アイン・シュバルツ、18歳
「皆さんにまず、〔模擬論戦〕で〔裏論使い〕としての戦闘力をアピールして頂きます。そして自らの属する最少の戦闘集団、〔三段論法〕を確定して頂く。それに伴い、クラスと寮部屋の再編が行われる。七つの専門的な〔裏論〕分野である、〔裏自由七科〕を〔生きて学ぶため〕に必要な準備というわけですね」
『そういう、ことか』
「お分かり頂けたところで、話しを戻しますが、先にも言ったようにこのクラスは〔三段論法〕の結成に伴い、再編されます。命を預ける仲間とは、同じクラスのほうが有事の際に都合が良いからです。つまりこのクラスは一時的なものです。ですが、担任教師は必要だ。そして君達の担任の先生は、まだこの学校に不慣れで、君達と同様に案内人を必要としている。ですから全学年主任である私がここにいる、というわけですね」
そして男、笑みを浮かべた鎌足は腕を上げて教室の入り口を指し示す。同時にゴツッ、ゴツッ、という重量感のあるブーツの足音が教室に入ってくる。
「では、もったいぶらずに自己紹介をしていただきましょう。彼女が君たちの仮担任教師・・・」
靴音は教壇の前まで進む。〔全身を縛る鎖〕をジャラジャラと鳴らし、それと一体型になった暗緑色の〔拘束衣〕の裾と、ウェーブのかかった肩の長さの金髪が揺れる。鎖と共に黒いベルトで締めつけられた胸元の上、黒いゴム質のマスクに覆われた口許から、くぐもった声を放つ。
曰く、
「囚人番号F01―603。性別・女、年齢・18。国籍・所属、機密事項。〔日本政府団〕より与えられた仮名は、アイン・シュバルツ。以上だ」
まるで軍人を思わせる固い口調の女。
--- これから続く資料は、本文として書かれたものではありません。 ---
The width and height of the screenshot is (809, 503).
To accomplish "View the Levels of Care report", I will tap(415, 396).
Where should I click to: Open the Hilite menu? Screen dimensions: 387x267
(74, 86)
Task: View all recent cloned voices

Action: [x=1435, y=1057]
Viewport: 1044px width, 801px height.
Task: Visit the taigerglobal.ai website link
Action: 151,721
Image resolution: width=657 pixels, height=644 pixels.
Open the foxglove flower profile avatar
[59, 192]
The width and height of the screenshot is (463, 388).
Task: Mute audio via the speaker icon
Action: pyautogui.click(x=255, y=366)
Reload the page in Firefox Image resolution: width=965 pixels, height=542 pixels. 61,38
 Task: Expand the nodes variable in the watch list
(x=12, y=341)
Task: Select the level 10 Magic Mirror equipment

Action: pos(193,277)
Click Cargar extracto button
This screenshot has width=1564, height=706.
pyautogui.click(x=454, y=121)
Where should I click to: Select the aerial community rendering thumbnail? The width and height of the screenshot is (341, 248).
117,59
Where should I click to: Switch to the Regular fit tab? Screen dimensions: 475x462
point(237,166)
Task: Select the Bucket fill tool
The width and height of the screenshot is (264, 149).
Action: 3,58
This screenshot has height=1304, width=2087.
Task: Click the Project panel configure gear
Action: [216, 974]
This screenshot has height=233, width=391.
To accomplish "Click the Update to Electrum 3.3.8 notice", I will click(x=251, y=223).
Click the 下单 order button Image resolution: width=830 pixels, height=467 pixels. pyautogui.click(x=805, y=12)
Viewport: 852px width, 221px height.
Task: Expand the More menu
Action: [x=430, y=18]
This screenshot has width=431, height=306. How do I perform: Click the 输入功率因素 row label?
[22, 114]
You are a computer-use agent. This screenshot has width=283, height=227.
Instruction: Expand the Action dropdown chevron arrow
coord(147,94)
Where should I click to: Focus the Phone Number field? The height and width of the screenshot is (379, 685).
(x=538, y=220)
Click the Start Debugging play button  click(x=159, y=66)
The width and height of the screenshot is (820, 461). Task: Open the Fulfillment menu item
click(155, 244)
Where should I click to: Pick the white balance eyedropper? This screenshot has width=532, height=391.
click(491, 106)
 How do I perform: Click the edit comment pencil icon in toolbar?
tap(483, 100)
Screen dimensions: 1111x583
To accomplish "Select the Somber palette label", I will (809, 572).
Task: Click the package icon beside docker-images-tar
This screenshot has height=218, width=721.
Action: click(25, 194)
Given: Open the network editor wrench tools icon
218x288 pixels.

アインと名乗る一虎達の仮担任教師は、シャープなフレームのメガネ越しに見える、ぼんやりと虚空を見ていた翡翠色の瞳を閉じて黙す。言葉に含まれていた様々な情報とその問題点が、仮7組の生徒全員を硬直させる。
すると、まるで凍りついた空気を楽しむように、鎌足が笑み混じりに言った。
「もう少し私から紹介しておくと、彼女は3年前に他校の管轄内で起きた未曾有のテロ未遂事件、〔次世代〕、つまり君達の少し先輩達の命を狙った大量殺人計画の首謀者として、懲役1567年の禁固刑に処されています。3年の務所暮らしのせいでちょっと荒すんだ根暗さんですが、日本語はペラペラですし、〔拘束〕が外れれば君たちが束になっても嬲り殺しに出来るほど強いです。それに、〔本当の信頼関係を築き、お互いがそれを求めた時に限り〕、〔拘束〕が外れるように設定しています。年齢も近いことですし、ぜひ皆さん遠慮せず、アイン先生を頼り、どんどん〔拘束衣〕を外して活躍させてあげてくださいね?」
ニコニコしながら凄まじい衝撃を放つ、鎌足得意の〔言撃〕に、一虎を含めたクラスの全員が思った。
『死んだね。おお、死んだね』
と。
そして、
「ああそうそう!午後には仮8組との合同授業で、〔拘束衣〕を外したアイン先生と仲良くなれるレクリエーョンもやりますよ?皆さん、是非に楽しんで下さいね?」
鎌足がさも楽しげにそう言った。
つまり、
『やっぱり、死んだね!』
仮7組生徒の〔結論〕はやはり変わらなかった。